29032024Headline:

“L’Ato non funziona perché non decide nulla”

Bengasi Battisti

Bengasi Battisti

Quando si ha la sensazione di essere chiamati a recepire decisioni prese altrove non si ha la voglia di partecipare e così manca il numero legale dell’Ato. L’assenza diventa un modo per rallentare gli effetti negativi di scelte sbagliate che inevitabilmente e pesantemente ricadrebbero su quei cittadini che gia’ subiscono la grave ingiustizia arsenico e vivono il disagio del mancato recepimento del risultato referendario che tanta speranze aveva provocato .
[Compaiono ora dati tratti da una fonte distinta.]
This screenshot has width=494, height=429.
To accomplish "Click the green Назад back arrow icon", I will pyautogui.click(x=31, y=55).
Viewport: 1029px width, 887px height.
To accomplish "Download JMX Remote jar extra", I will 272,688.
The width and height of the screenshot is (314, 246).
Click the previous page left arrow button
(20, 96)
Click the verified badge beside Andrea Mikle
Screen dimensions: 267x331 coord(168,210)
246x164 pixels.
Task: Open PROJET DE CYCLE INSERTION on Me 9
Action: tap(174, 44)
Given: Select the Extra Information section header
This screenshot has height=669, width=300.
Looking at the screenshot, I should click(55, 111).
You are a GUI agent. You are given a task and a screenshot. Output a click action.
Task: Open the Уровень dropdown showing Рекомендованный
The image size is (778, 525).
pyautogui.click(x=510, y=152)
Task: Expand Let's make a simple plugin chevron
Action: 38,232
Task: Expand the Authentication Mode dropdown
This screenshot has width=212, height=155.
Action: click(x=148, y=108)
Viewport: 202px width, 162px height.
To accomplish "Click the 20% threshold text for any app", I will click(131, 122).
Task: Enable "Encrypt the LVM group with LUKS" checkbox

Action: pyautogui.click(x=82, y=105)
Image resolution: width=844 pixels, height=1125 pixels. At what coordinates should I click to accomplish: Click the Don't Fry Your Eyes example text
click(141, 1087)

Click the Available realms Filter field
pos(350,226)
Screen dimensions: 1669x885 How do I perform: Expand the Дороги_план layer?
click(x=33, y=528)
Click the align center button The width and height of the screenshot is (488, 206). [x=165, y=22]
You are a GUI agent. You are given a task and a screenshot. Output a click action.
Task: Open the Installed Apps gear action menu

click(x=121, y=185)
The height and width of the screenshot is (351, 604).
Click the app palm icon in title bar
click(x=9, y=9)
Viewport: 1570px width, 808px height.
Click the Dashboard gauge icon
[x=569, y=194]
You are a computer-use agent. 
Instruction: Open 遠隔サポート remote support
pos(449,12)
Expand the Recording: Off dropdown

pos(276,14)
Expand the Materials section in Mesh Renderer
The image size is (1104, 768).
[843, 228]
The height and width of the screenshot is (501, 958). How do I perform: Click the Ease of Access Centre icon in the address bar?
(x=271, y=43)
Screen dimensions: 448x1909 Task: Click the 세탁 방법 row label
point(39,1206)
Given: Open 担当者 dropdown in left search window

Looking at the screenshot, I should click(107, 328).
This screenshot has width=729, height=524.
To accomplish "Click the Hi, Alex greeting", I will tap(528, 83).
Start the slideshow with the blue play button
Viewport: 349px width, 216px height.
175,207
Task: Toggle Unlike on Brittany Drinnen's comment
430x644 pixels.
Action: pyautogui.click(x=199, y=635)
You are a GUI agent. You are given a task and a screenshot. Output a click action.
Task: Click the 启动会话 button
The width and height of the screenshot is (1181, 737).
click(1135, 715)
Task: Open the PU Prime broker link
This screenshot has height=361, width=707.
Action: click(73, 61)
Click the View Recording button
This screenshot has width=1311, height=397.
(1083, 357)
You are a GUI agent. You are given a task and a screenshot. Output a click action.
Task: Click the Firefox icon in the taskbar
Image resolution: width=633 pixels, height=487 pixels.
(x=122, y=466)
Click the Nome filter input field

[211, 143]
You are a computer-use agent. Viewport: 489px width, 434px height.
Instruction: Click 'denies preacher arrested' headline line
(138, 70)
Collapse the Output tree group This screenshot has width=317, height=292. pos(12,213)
Il nostro Ato è troppo spesso chiamato  ad approvare costose e preconfezionate scelte strategiche i cui costi trovano esclusiva copertura nelle tariffe dei cittadini mentre e’ completamente assente il dibattito sulle nuove modalità di gestione aperte dall’esito referendario. In ambiti come Reggio Emilia , Piacenza , Vicenza , Palermo , Napoli , Torino  sono in atto processi di ripubblicizzazione che con il coinvolgimento dei cittadini e dei lavoratori stanno producendo nuove speranze e voglia di partecipazione.
Il nostro Ato dovrebbe guardare a quelle esperienze per pianificare la trasformazione di Talete S.p.a. in consorzio o azienda speciale e rendere possibili gli interventi di sostegno economico diretto da parte dello Stato o della Regione. Interventi economici necessari per superare la debolezza del nostro Ato, determinata da una perimetrazione regionale che non ha tenuto conto del rapporto tra numero di utenti e lunghezza della rete, della presenza di arsenico nell’acqua e delle caratteristiche geomorfologiche del territorio. Tutti elementi che rendono molto più costoso il diritto di accesso all’acqua per i viterbesi , con l’aggravante che la modalità gestionale di tipo societario impedisce l’intervento economico pubblico per sostenere il fondamentale principio di solidarietà per un bene indispensabile alla vita dell’uomo .
Non si vuole recepire il risultato referendario perche’ si teme la partecipazione e il coinvolgimento e le scelte restino dentro spazi decisionali ristretti dove prevalgono altre logiche. Un esempio di grande attualita’ e’ il programma di realizzazione dei dearsenificatori finanziato con fondi Regionali, ma che scarica totalmente gli alti costi per la loro manutenzione sulle tariffe moltiplicando i costi dell’acqua. La Regione,  applicando il principio di solidarietà, potrebbe intervenire su questi costi , magari con il denaro sottratto agli insopportabili costi della politica, solo se Talete sarà ripubblicizzata e diventerà soggetto di diritto pubblico .
Meroi sa molto bene che senza ripubblicizzazione la Regione non potrà mai intervenire per abbattere i costi della bolletta, perché incorrerebbe in gravissime e pesantissime infrazioni Europee.
Con la gestione consortile sarebbero i singoli consigli comunali a deliberare con trasparenza diffusa i bilanci e l’efficace controllo dal basso ridimensionerebbe anche alcuni insopportabili costi .
Per avere dignità l’Ato deve essere luogo di programmazione e di confronto dove i movimenti per l’acqua pubblica, i lavoratori del settore e le istituzioni possano essere i veri protagonisti della gestione del bene acqua e dove lo storico risultato referendario trovi applicazione.
L’Ato è il luogo di rappresentanza delle comunità per le politiche sull’acqua e la diffusa sensazione di essere ridotto a luogo di decisioni prese altrove alimenta la distanza e provoca le assenze. Definirei la mancanza del numero legale la sconfitta di una certa politica che cancella quella vera fondata sulla partecipazione attiva e sulla voglia di costruire l’alternativa a partire dal recepimento della volontà popolare democraticamente e ampiamente espressa.